1. Despite proactive vitamin D supplementation, 80% of morbidly obese patients who underwent omega-loop gastric bypass were vitamin D deficient at 1 year post-op.
2. BMI >45 was a strong predictor of post-operative vitamin D deficiency
Evidence Rating Level: 2 (Good)
Study Rundown: Omega-loop gastric bypass (OLGB) is an increasingly employed technique involving a bypass of the stomach and proximal small intestine to achieve weight reduction in morbidly obese individuals. The procedure employs a single anastomosis compared to the 2 anastomoses required for the conventionally performed Roux-en-Y gastric bypass (RYGB). However, forgoing absorption of any length of small intestine, which occurs in both OGLB and RYGB, results in malabsorption of essential vitamins and nutrients, the extent of which is determined by how distally the connection is made on the duodenum. Given the lack of studies examining the effects of OLGB on nutritional deficits, this study attempted to characterize the profiles of vitamin D, parathyroid hormone, and other bone metabolism markers in patients undergoing the procedure. Despite proactive vitamin D supplementation, the authors found only a marginal reduction in rates of vitamin D deficiencies (96% to 80%) and hyperparathyroidism secondary to calcium malabsorption (17% to 14%) at 1-year postoperatively in individuals undergoing OLBG. Markers of bone resorption were also significantly elevated. The study reveals the high incidence of vitamin D deficiency in patients following OLBG, which can predispose them to metabolic bone disease among a host of other negative outcomes. The lack of efficacy in supplementation calls for additional means to combat such nutritional defects. Limitations include the retrospective nature of the study, a relatively significant number of patients lost to follow-up, and small sample size.

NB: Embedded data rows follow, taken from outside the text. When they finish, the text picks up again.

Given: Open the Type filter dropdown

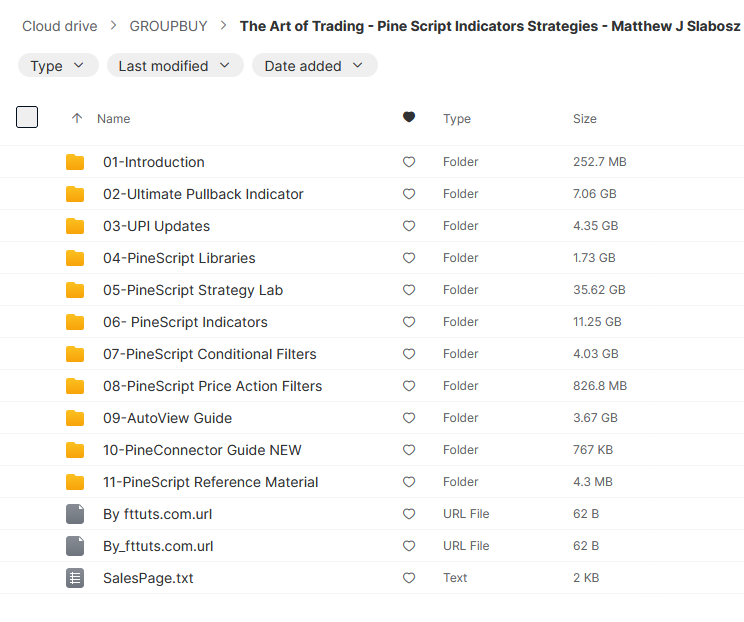Looking at the screenshot, I should pos(58,66).
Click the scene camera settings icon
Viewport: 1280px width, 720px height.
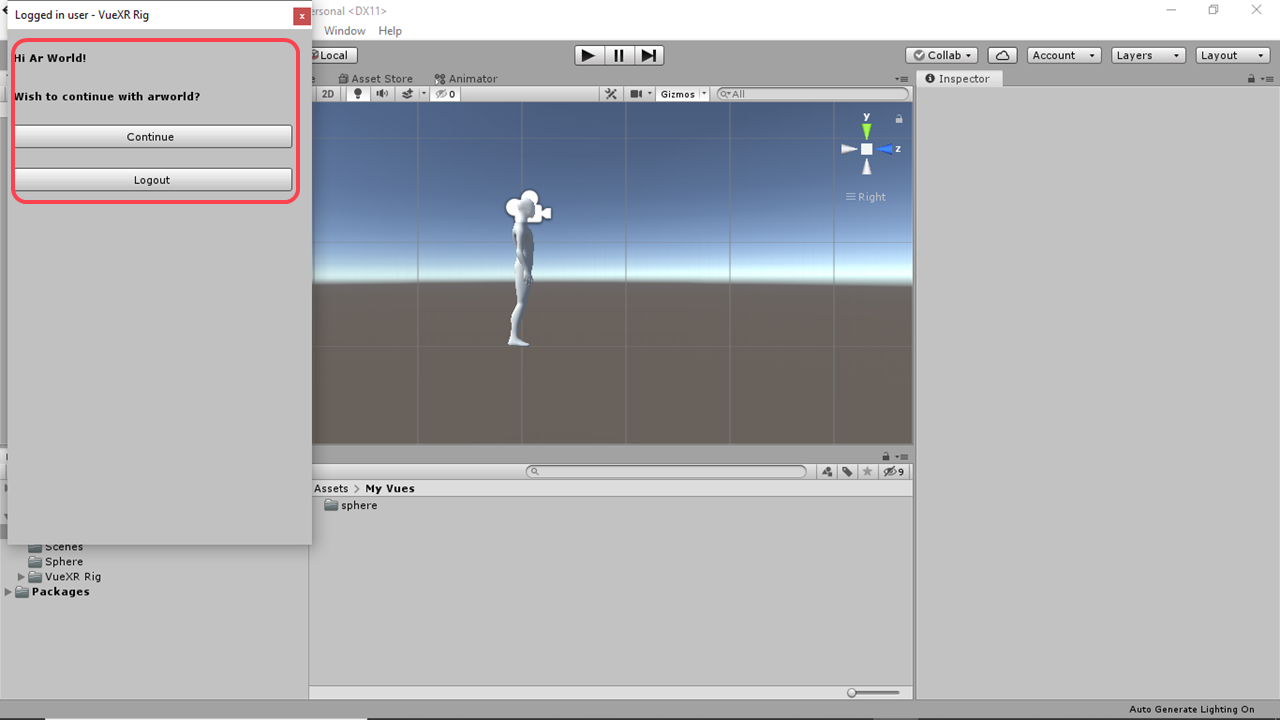coord(636,94)
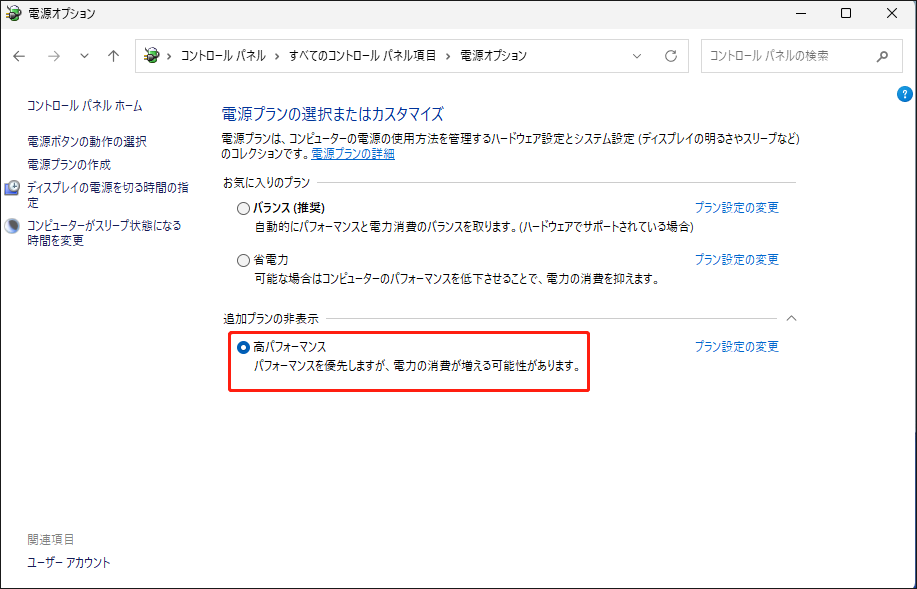Collapse the 追加プランの非表示 section
The image size is (917, 589).
[x=791, y=317]
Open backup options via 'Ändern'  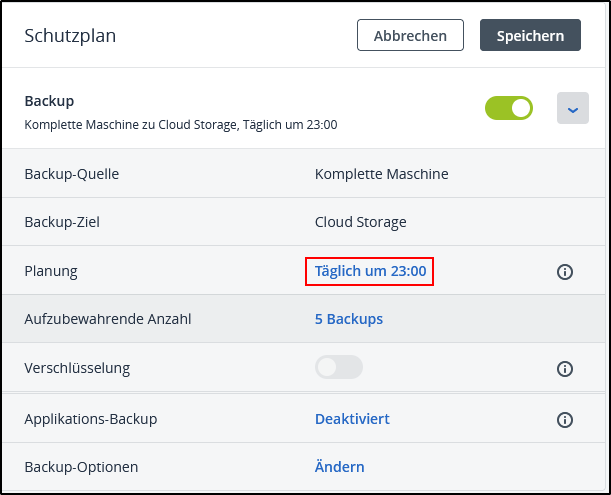tap(339, 467)
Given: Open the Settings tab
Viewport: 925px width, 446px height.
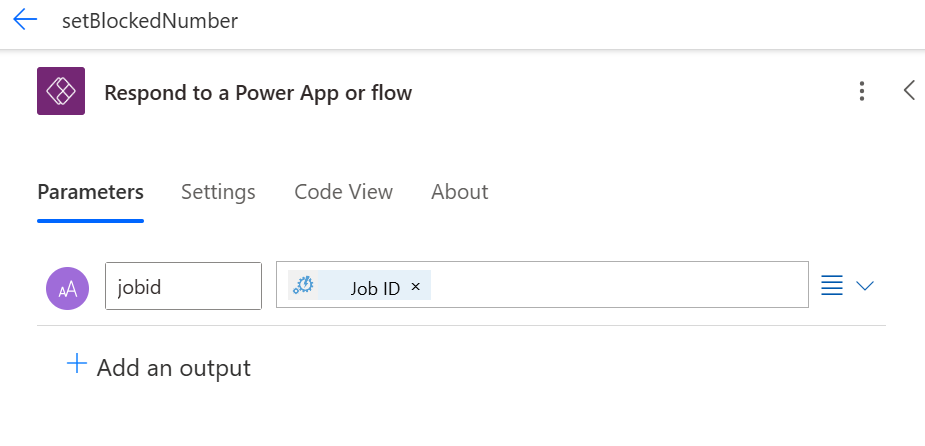Looking at the screenshot, I should pyautogui.click(x=218, y=192).
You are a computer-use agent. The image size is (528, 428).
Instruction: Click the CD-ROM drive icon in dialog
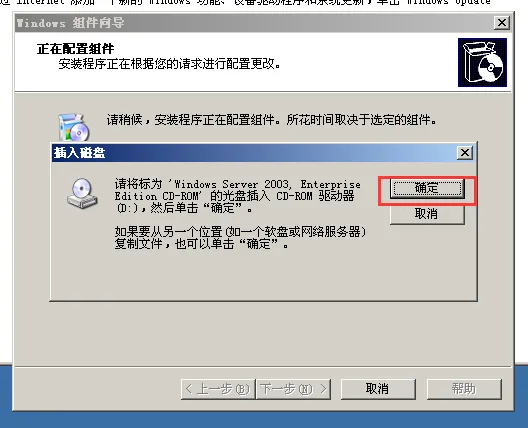[x=82, y=193]
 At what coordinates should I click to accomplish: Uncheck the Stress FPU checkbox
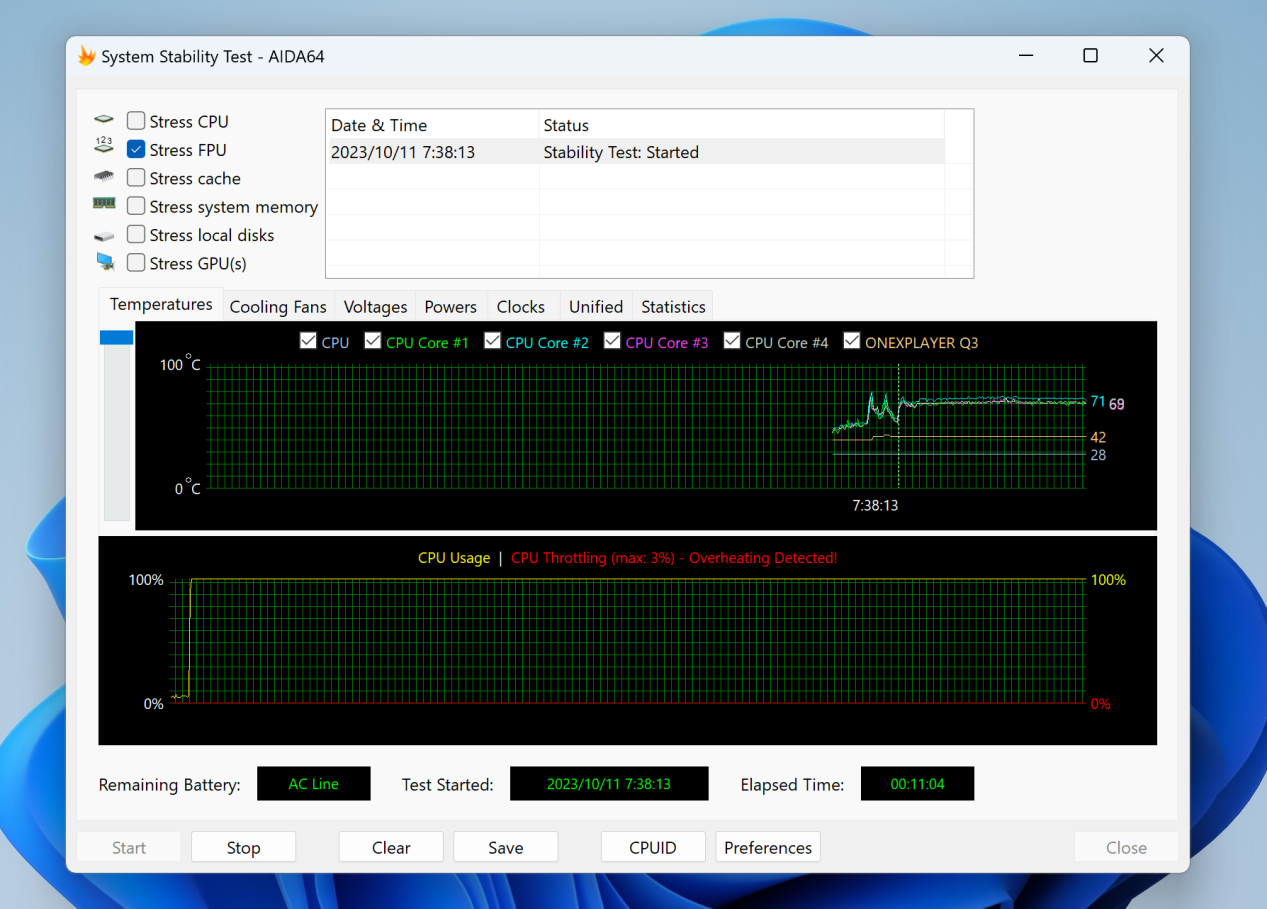pos(136,150)
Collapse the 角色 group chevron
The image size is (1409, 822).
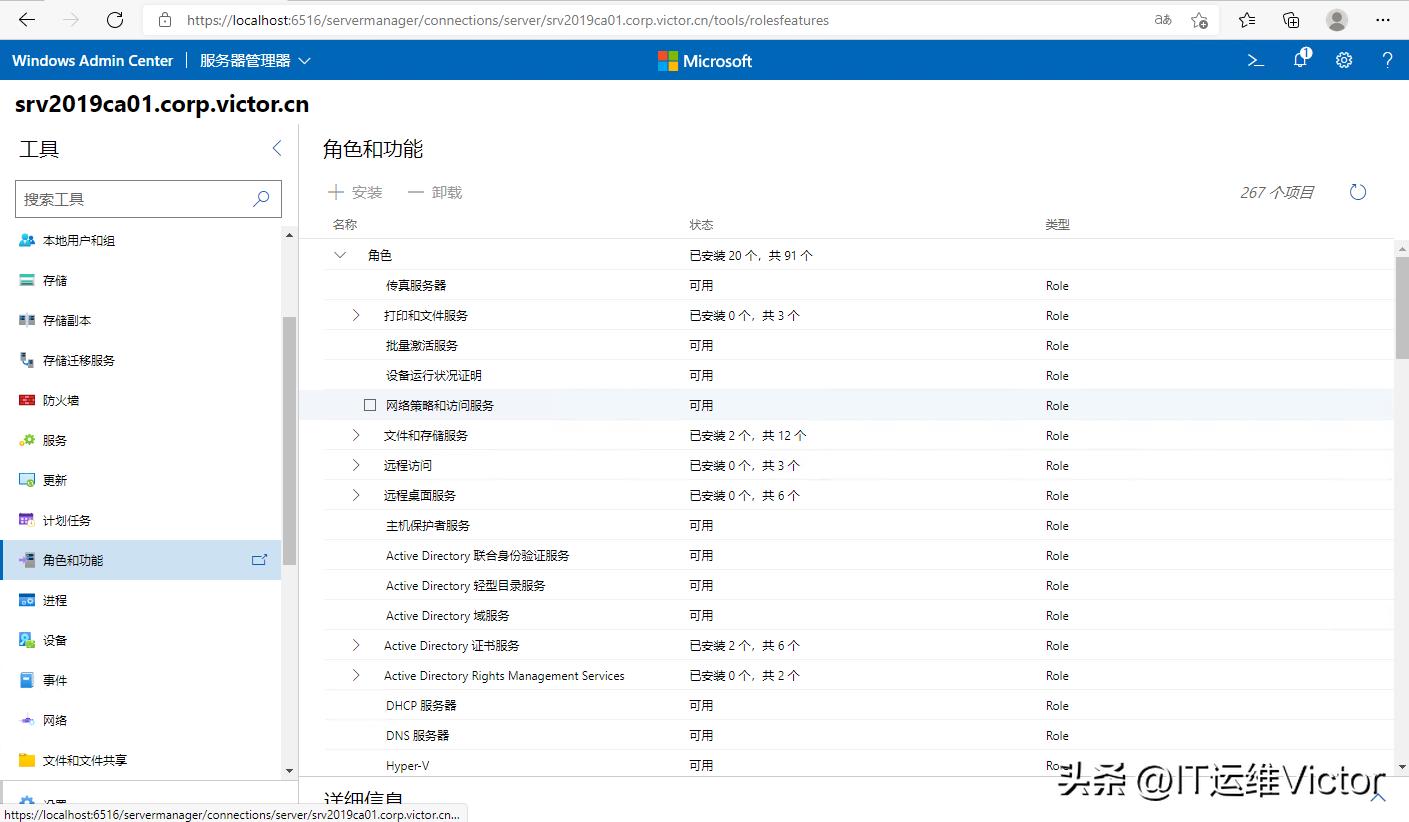coord(340,255)
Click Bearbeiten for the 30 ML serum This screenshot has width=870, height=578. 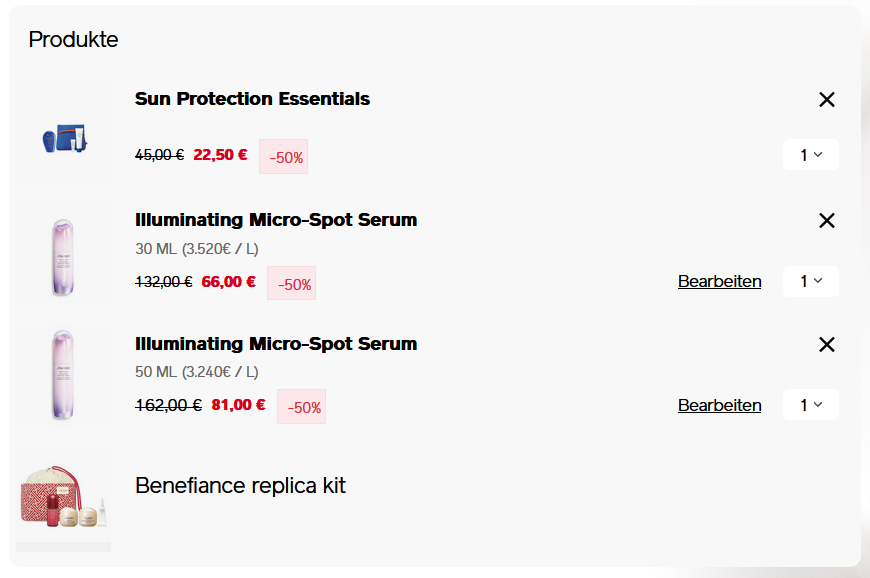(719, 281)
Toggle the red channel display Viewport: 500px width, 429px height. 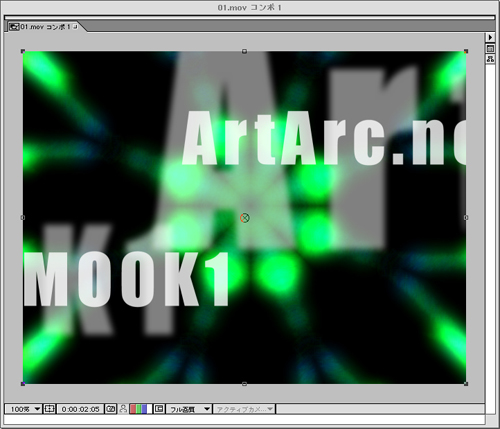click(133, 409)
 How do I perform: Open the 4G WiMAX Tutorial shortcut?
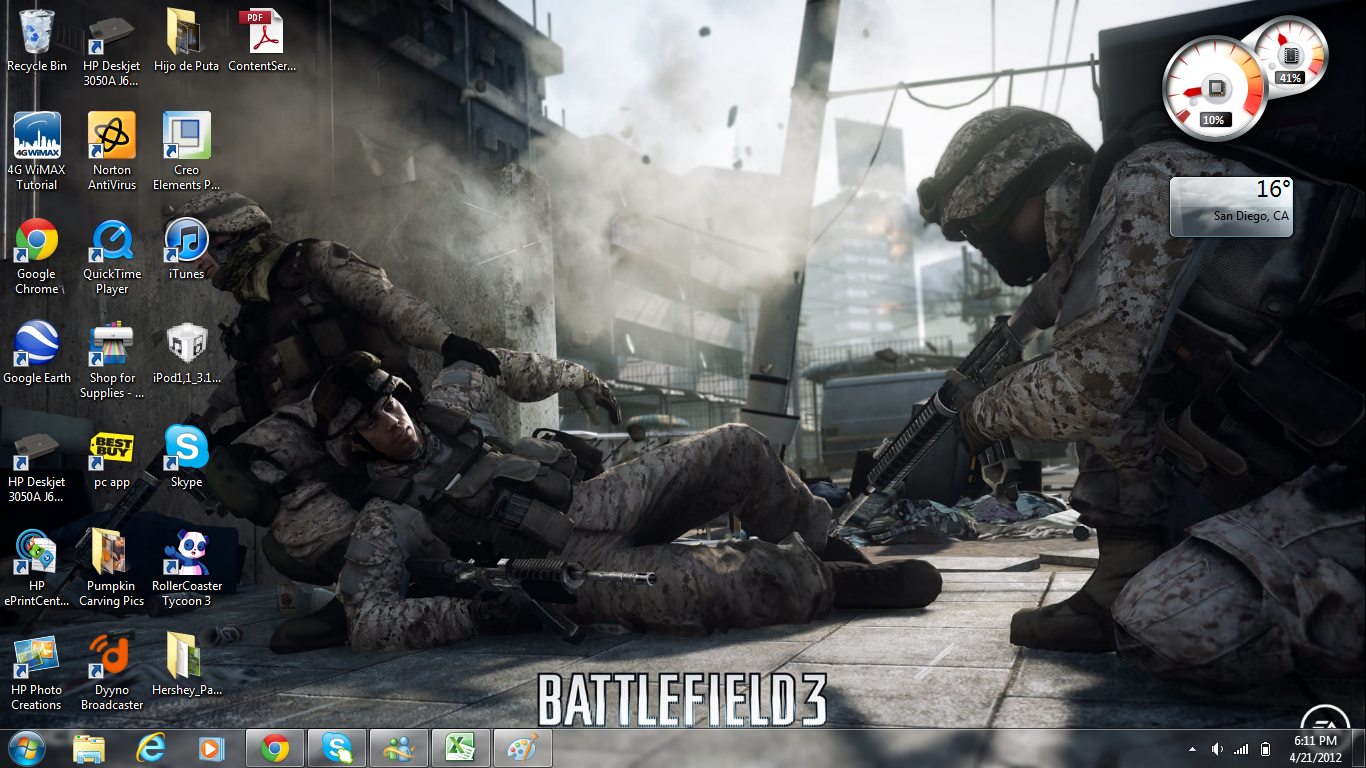37,137
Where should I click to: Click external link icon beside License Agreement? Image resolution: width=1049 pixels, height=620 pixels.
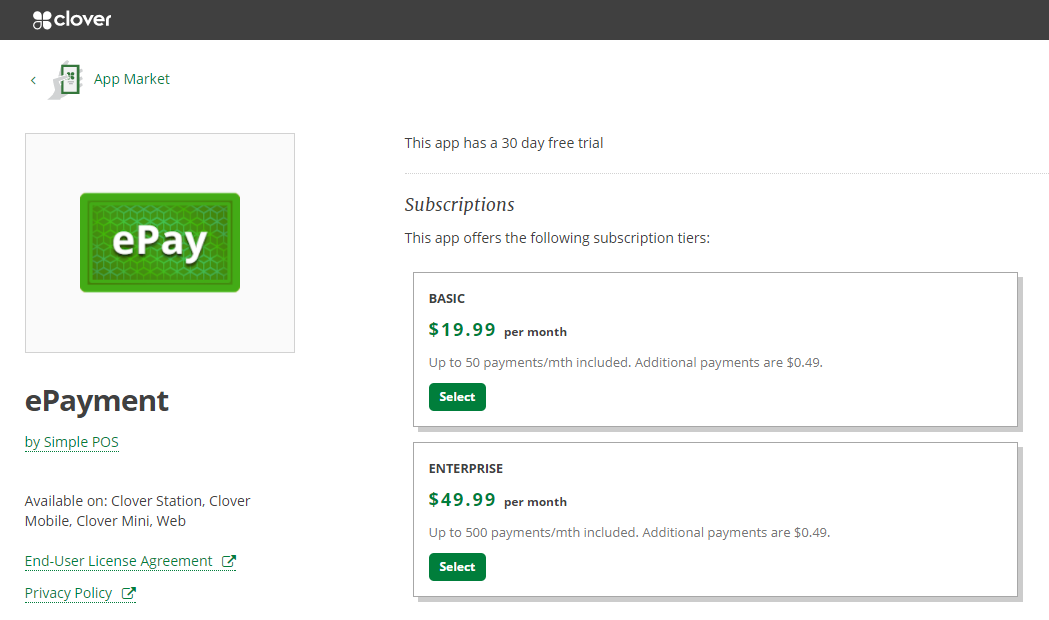coord(229,561)
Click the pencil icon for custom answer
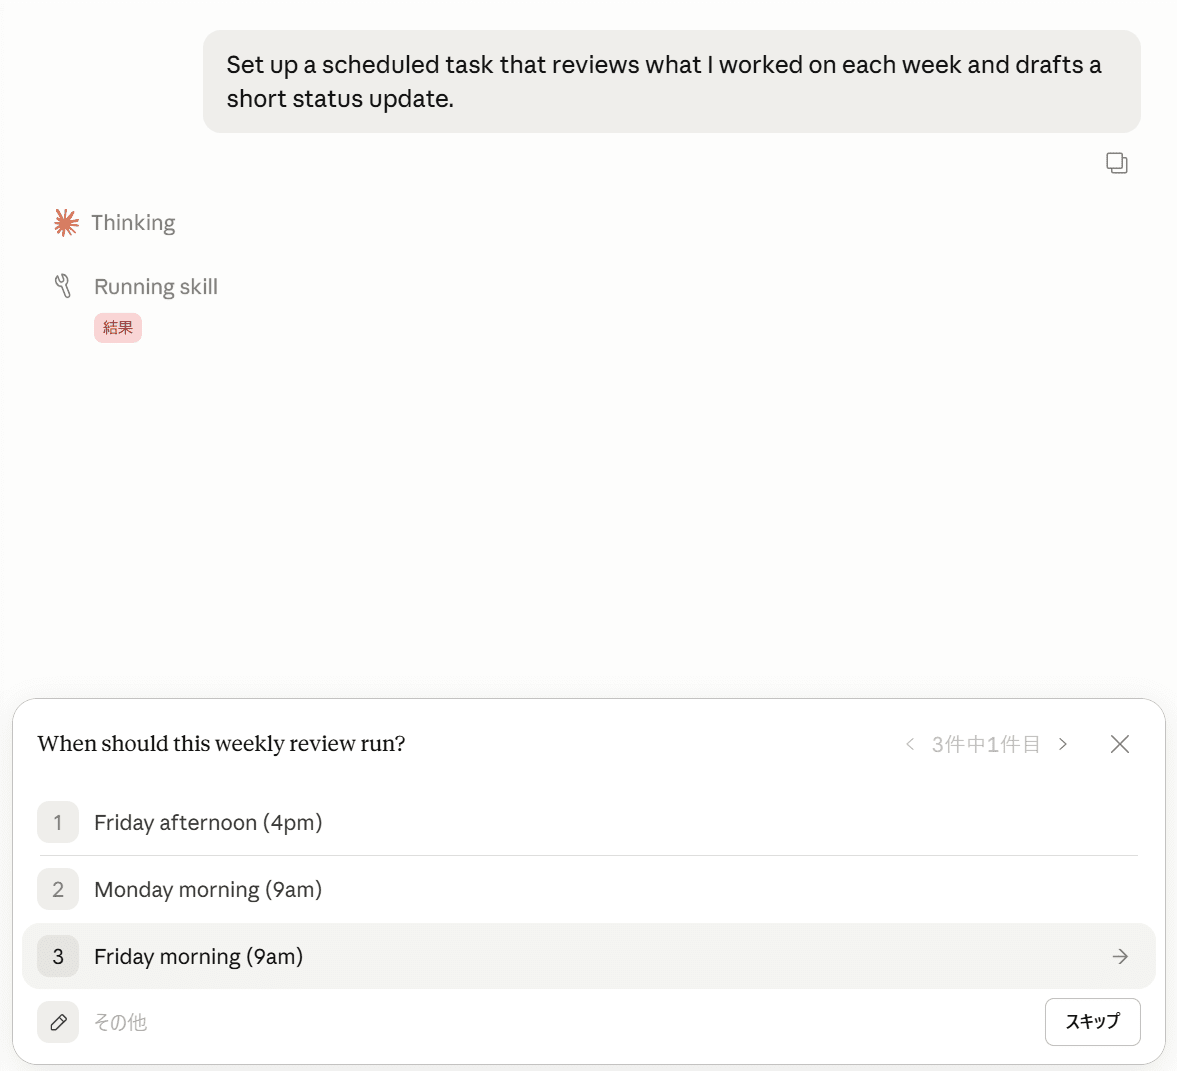1177x1071 pixels. (58, 1022)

Relevant Reading: Vitamin D Status of Morbidly Obese Bariatric Surgery Patients
In-Depth [retrospective]: A total of 86 morbidly obese patients underwent OLGB between February 2011 and 2013 at the General Hospital of Vienna. Thirty-six were excluded due to insufficient data. All surgeries were performed laparoscopically with the same surgical team. Data was collected pre-operatively and at 3 months in all 50 patients, 6 months in 49 patients, and 12 months in 35 patients. A vitamin D level less than 75 nmol/L was the threshold to be considered deficient. Pre-operatively, 96% of patients presented with vitamin D deficiency. The incidence decreased to 80% at 1 year post-op. Seventeen percent of patients had secondary hyperparathyroidism pre-operatively which increased to 30% at 3 months follow-up and subsequently declined to 14.3% at 1 year. BMI > 45 kg/m was a strong predictor of vitamin D deficiency (OR 3.10, 95% CI 1.01-9.51) post-operatively. An increase in mean BMI was correlated with an increase in presence of secondary hyperparathyroidism. Twenty percent of patients had elevated levels of C-telopeptide, a marker of bone turnover, compared to 97% at 1-year follow-up.